- _REQUIREMENT_: Pull out every row below that contains the string "width", treating uppercase and lowercase as different, and copy each one in full.

"""

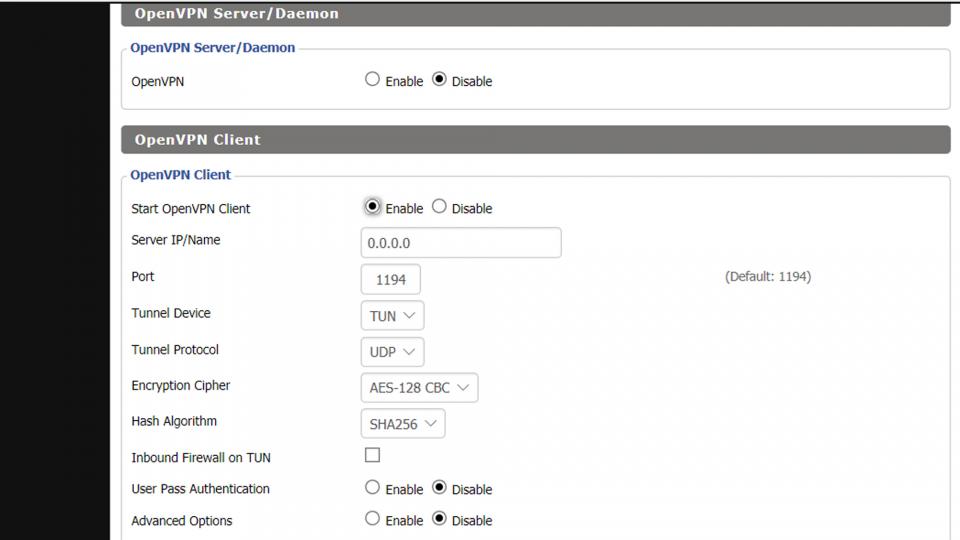Click the blue OpenVPN Client fieldset legend
This screenshot has height=540, width=960.
(x=181, y=175)
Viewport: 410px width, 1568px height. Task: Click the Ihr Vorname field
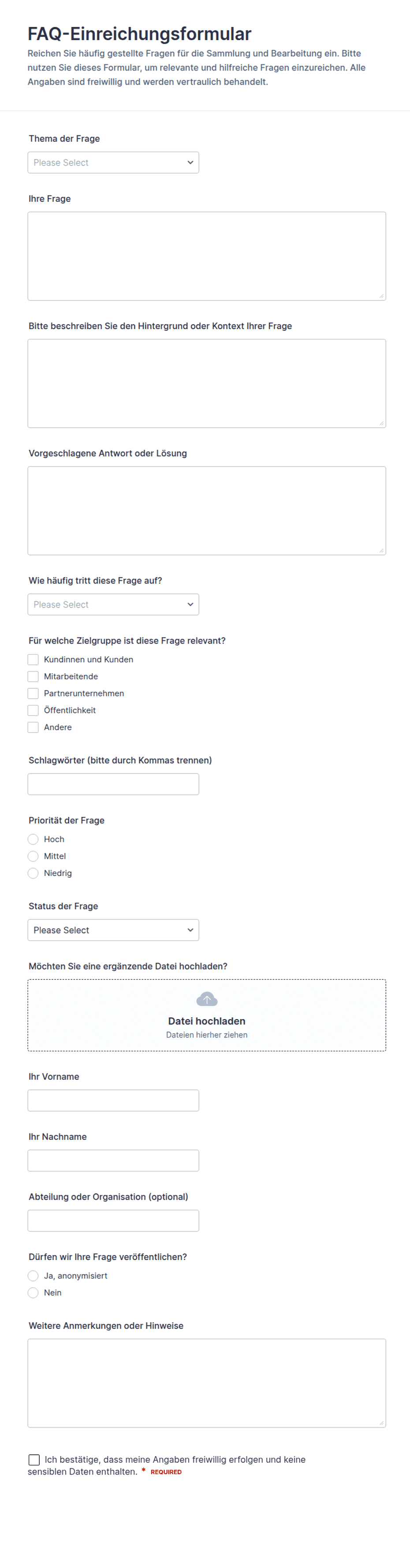pos(113,1101)
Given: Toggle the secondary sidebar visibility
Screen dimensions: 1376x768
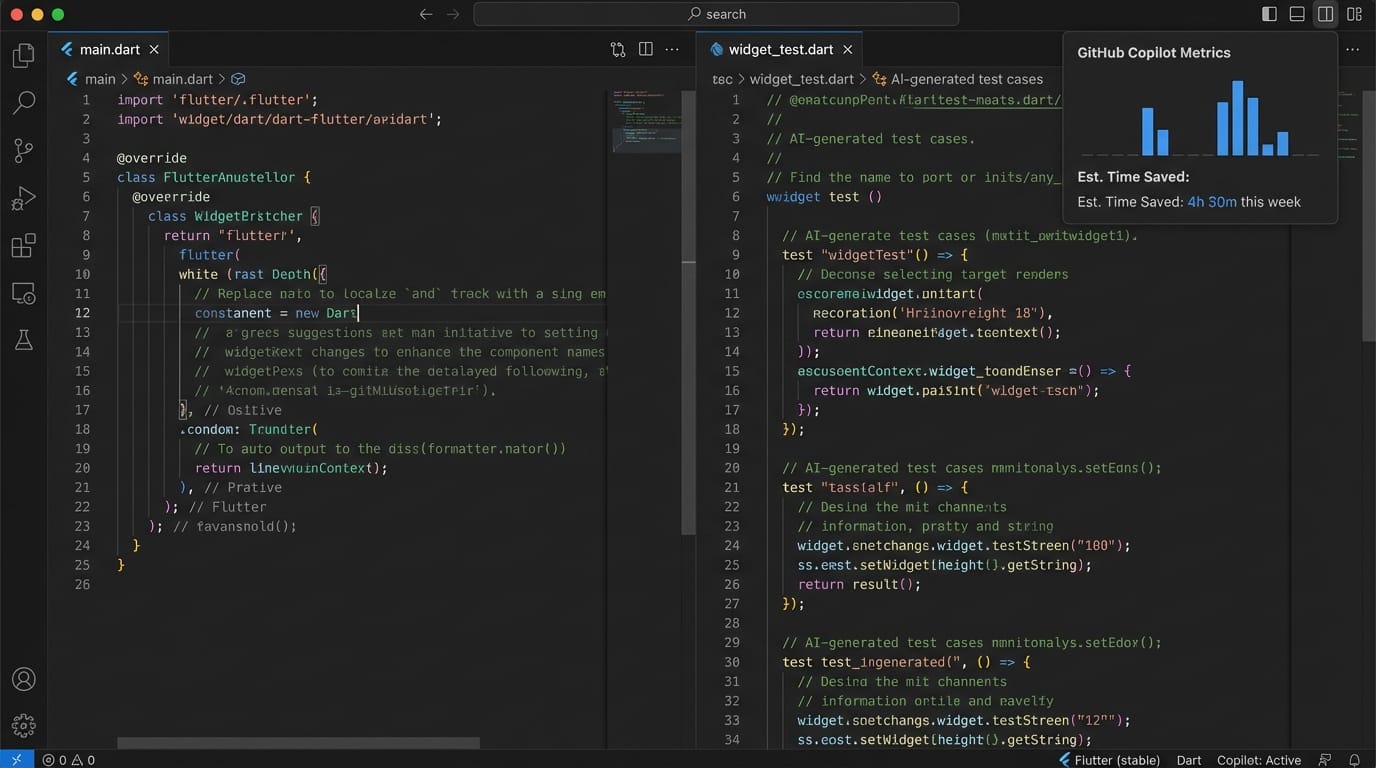Looking at the screenshot, I should coord(1326,14).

"""

- _EXERCISE SOLUTION_:
This screenshot has height=540, width=960.
Viewport: 410px width, 1568px height. Task: Click the Ihr Vorname field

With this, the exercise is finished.